Viktor Kaspruk: Are the rampant crime, inflation and shortages of basic goods the reasons of the protests?
López Rafaschieri: Failed policies to solve social problems in general. Can you imagine to buy anything 50% more expensive than a year before, according to data from the government? Can you imagine a long scarcity of milk and other products because of the politicians? Can you imagine a country where 98 out of 100 murders go unpunished? We have 15 years living in that way. The people are tired.
Viktor Kaspruk: But students demonstrating in Caracas are shouting: «Who are we? Students! What do we want? Freedom!»
López Rafaschieri: Freedom because this is an authoritarian government. Apart from the failed policies to solve the main social problems, this regime has cut civil rights. For example, the independent media have not covered the protests, in order to not be closed or penalized by the government. You can research the case of NTN24, closed for covering the demonstrations. In Venezuela, freedom of expression and the right to be informed are among the human rights most threatened.
Viktor Kaspruk: Venezuelan President Nicolas Maduro banned street demonstrations. Are the Venezuelans ready to stop protests?
López Rafaschieri: We don’t know if this protests will continue longer, but we can assure that this year will be of great instability in political and economic terms. We are only at the beginning of a process of dissatisfaction that cannot be stopped by force, and the economy shows critical imbalances that will not be solved applying the same failed policies.This will be a hard year for Venezuela.
Viktor Kaspruk: What do you know in Venezuela about the situation in Ukraine?

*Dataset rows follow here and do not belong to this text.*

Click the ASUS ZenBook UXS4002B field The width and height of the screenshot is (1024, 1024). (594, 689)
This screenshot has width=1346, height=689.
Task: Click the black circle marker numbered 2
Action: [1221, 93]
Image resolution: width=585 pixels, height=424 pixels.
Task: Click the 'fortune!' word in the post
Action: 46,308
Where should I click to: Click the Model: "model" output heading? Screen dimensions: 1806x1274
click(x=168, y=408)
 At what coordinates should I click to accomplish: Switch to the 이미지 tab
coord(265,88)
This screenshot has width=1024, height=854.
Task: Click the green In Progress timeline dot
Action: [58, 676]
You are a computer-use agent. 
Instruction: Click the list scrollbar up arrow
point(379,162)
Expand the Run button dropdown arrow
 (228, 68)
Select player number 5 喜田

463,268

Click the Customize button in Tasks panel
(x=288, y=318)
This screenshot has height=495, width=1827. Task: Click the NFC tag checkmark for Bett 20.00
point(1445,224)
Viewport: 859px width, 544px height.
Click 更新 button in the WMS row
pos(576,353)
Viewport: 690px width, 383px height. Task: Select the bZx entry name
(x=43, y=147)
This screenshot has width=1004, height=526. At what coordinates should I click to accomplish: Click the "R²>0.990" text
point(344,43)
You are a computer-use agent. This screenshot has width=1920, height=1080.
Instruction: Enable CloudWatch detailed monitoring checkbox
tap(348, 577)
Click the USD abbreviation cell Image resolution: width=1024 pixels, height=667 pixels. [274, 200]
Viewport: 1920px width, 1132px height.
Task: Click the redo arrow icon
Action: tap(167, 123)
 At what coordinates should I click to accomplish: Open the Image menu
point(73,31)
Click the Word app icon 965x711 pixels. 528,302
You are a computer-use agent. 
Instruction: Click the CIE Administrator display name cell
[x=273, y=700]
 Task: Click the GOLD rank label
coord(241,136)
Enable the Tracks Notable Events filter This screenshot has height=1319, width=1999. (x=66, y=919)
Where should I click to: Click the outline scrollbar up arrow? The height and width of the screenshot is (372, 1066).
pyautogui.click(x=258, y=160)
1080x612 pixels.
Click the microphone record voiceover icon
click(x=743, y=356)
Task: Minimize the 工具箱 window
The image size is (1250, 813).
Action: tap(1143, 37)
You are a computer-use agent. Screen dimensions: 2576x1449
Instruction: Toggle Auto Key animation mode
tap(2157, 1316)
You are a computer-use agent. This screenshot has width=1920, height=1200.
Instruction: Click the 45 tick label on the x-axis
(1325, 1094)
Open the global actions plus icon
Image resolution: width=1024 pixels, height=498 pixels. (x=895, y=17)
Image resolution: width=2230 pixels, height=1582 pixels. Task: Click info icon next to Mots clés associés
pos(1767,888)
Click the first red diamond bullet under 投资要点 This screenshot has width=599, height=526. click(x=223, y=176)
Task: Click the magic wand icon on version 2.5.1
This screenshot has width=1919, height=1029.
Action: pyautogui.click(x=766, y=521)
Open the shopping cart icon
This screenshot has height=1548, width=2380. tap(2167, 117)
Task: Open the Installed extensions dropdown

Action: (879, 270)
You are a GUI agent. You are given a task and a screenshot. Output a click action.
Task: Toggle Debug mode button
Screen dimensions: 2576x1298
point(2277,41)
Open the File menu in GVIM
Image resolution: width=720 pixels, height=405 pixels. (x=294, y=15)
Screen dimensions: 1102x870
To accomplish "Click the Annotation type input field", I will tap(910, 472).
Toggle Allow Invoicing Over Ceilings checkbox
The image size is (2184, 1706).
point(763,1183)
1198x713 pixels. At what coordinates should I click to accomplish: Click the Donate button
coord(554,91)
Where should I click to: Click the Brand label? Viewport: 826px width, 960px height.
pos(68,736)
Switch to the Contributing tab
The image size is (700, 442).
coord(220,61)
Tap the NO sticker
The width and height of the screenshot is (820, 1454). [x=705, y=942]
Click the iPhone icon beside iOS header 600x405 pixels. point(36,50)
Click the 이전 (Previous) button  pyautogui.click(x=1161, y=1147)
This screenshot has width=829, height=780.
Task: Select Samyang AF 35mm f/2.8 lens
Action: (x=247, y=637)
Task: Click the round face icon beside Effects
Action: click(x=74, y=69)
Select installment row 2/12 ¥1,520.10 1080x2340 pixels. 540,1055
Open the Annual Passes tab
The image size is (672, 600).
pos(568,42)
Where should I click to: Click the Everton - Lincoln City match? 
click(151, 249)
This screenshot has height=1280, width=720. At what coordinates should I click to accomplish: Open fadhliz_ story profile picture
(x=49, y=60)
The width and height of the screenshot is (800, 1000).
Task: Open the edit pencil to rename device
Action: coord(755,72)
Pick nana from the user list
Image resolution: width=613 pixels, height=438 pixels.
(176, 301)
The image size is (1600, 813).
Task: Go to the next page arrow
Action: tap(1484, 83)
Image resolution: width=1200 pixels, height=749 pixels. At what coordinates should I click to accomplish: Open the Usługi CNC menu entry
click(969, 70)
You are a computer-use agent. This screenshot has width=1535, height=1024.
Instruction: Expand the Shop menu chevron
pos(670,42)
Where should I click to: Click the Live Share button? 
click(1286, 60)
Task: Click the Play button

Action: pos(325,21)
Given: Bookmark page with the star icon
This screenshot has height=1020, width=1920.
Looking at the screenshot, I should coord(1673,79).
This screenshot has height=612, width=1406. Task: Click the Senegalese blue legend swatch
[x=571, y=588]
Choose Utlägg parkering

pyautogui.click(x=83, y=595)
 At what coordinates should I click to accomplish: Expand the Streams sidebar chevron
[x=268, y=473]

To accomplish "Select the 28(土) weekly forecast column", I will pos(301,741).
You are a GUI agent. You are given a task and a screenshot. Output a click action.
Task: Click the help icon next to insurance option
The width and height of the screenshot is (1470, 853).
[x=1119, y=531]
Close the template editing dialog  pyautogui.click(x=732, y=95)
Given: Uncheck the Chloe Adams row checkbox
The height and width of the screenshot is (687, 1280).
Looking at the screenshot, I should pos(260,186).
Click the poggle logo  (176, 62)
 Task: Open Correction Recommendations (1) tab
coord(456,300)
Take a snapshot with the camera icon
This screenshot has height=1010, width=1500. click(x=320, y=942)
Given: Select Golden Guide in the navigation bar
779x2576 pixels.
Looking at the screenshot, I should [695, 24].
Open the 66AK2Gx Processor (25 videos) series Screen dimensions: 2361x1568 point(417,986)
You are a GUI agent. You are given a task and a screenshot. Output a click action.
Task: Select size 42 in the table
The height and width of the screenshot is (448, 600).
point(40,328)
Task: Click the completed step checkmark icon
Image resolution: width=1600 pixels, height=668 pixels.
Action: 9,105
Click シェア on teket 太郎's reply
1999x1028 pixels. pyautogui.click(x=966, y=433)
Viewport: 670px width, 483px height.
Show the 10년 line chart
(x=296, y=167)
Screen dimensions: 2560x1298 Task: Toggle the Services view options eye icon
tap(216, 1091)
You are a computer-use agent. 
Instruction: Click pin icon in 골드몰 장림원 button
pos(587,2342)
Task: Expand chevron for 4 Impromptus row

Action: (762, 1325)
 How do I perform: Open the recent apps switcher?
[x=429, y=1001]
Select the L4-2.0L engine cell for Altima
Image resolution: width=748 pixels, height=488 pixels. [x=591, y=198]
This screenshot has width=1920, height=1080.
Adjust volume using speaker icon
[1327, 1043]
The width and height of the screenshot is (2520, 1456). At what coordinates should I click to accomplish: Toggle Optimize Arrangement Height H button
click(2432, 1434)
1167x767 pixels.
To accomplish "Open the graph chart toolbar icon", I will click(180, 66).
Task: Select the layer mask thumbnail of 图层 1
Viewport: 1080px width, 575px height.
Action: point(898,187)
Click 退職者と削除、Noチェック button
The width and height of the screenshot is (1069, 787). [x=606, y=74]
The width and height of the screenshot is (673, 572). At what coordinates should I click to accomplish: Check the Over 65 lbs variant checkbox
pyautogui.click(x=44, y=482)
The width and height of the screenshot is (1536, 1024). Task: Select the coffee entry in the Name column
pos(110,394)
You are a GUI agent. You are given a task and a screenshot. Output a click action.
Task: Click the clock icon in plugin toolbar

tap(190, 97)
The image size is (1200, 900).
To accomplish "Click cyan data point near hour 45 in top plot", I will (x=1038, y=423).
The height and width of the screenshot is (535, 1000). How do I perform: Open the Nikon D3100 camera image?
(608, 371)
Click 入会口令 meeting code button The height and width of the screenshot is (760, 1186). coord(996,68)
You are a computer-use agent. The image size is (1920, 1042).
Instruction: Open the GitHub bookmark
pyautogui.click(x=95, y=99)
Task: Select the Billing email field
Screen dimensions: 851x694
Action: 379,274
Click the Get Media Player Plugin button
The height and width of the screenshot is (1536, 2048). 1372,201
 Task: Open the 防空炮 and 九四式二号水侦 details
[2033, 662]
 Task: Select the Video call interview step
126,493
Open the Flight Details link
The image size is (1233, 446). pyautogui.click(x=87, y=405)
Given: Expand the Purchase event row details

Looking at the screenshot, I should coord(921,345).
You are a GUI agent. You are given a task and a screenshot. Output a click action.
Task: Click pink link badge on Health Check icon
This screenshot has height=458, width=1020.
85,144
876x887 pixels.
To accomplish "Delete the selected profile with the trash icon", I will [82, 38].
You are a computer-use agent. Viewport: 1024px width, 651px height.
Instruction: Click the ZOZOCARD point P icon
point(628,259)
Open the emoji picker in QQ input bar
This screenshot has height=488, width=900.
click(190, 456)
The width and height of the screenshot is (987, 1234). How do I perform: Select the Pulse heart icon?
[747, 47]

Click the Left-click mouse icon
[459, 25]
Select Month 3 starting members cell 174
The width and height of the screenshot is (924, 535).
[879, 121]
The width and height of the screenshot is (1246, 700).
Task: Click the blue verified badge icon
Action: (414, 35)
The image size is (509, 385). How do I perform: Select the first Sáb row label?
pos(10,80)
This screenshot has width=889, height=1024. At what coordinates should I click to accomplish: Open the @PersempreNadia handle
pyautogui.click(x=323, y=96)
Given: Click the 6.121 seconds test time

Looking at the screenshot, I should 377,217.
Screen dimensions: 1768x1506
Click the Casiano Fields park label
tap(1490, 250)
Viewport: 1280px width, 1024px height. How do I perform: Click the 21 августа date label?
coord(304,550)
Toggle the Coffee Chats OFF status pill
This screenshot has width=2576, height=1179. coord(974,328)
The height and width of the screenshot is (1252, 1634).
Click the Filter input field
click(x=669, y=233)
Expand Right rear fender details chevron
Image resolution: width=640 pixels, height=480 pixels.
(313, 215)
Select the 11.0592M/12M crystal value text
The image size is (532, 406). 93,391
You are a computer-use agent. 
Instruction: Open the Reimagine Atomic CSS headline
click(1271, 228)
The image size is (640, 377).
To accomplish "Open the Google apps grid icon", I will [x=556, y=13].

López Rafaschieri: Despite the geographical distance, the current political instability in Ukraine is in some level one of the inspiration of Venezuelan demonstrators. You can see pictures of the Ukraine protests in Venezuela’s social media. Opponents of the government say in these spaces, “Ukrainians do it, why we not?”, “That’s what we have to do!”
Viktor Kaspruk: From your point of view, is there something a common in a political situation in Venezuela and Ukraine?
López Rafaschieri: In Ukraine, the current administration has a bad record dealing with people problems, the country is polarized between two main groups, and sovereignty is a critical issue. The role of Russia in the breaking of the agreement of Ukraine and the European Union cause discomfort in many sectors.
Certainly, we can encounter similarities, only change Russia for Cuba in our history. The ethnic variable, in Ukraine, is perhaps the most significant difference.
Viktor Kaspruk: Do you think Venezuela has a chance to get rid of the dictatorial regime?
López Rafaschieri: Yes. We do not know if this time or this year, but Chavismo shows that 15 years of socialist policies have not solve any of the citizens problems. The people are tired and is expressing dissatisfaction through this wave of protests in all the Venezuelan territory. One of the crucial elements where the opposition has failed is the unity of its leadership. In the current scenario, Henrique Capriles and others important politicians are adopting a submissive posture against the government, claiming to stop the protests, discrediting its leaders. On the other side, the demonstrators criticize Capriles and reject any participation in his soft agenda.
If the opposition achieve a common line, with Capriles and his accommodative faction making part of the protests promoted by the university students, we are sure that probabilities would be greater for representing a real change in Venezuela.